#### INPUT DATA ####

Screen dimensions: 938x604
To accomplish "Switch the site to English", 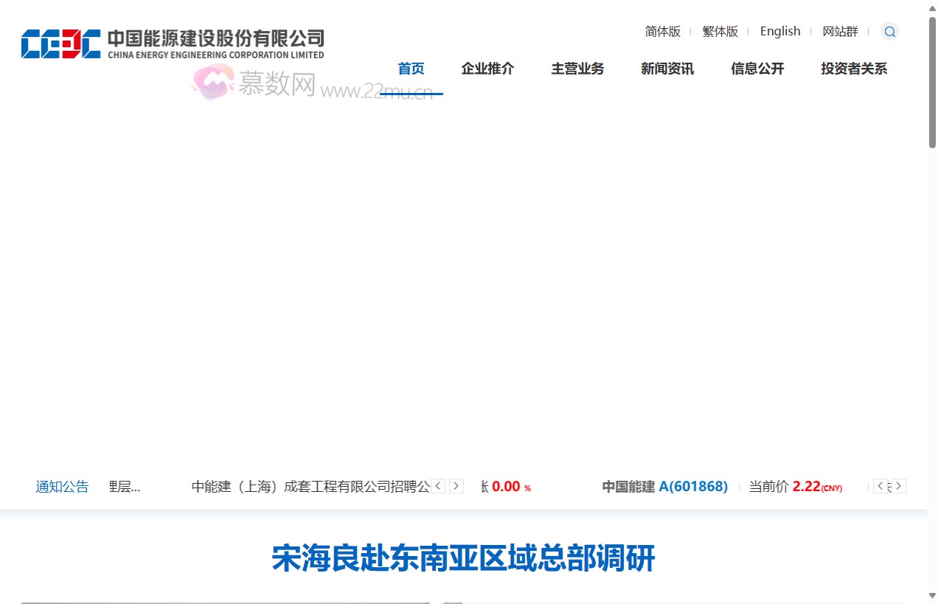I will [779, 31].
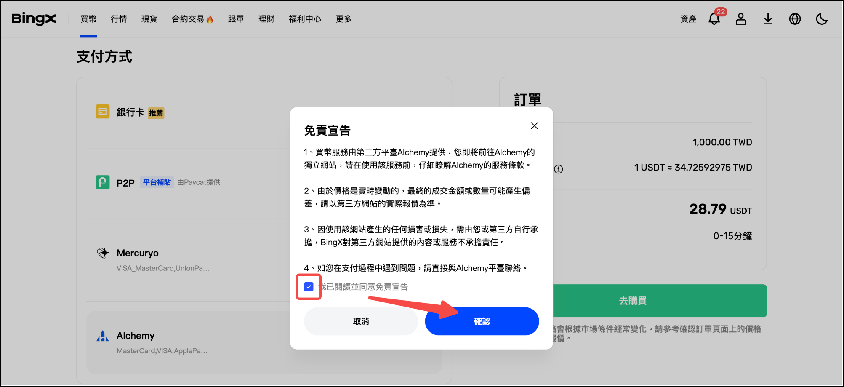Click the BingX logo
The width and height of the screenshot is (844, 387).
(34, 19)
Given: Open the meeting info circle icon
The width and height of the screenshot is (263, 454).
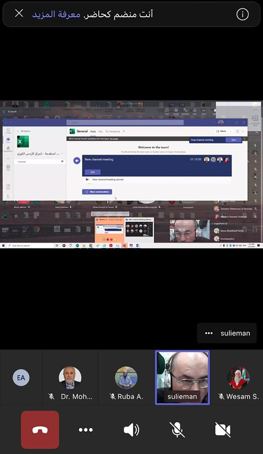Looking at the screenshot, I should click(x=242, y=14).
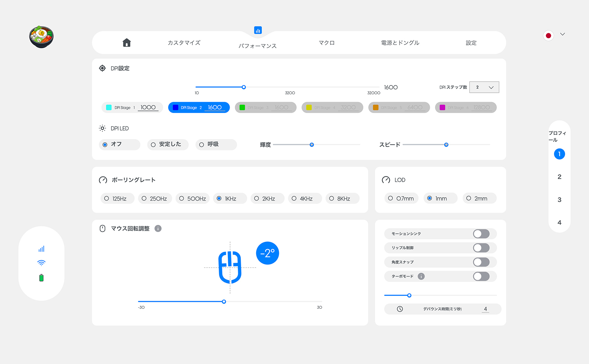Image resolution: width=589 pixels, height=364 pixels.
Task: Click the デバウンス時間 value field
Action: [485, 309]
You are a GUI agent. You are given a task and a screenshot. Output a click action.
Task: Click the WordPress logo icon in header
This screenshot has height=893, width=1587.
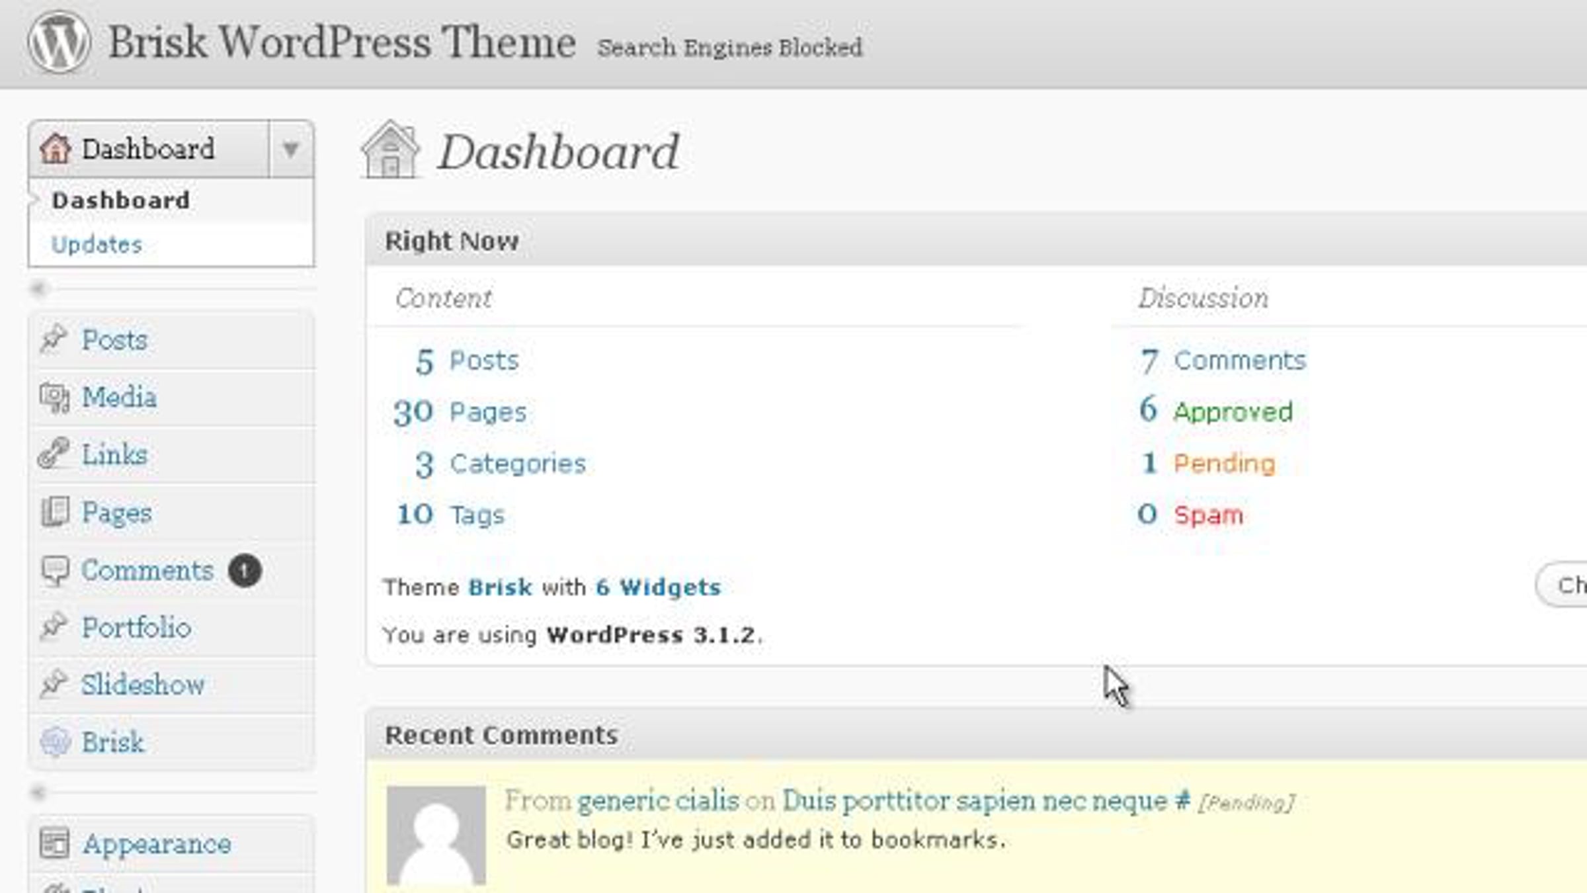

####

WHAT THE EXERCISE ASKS: Your reply should be one number: how many lines in the listing hold the word "icon".

RESULT FOR THIS TASK: 2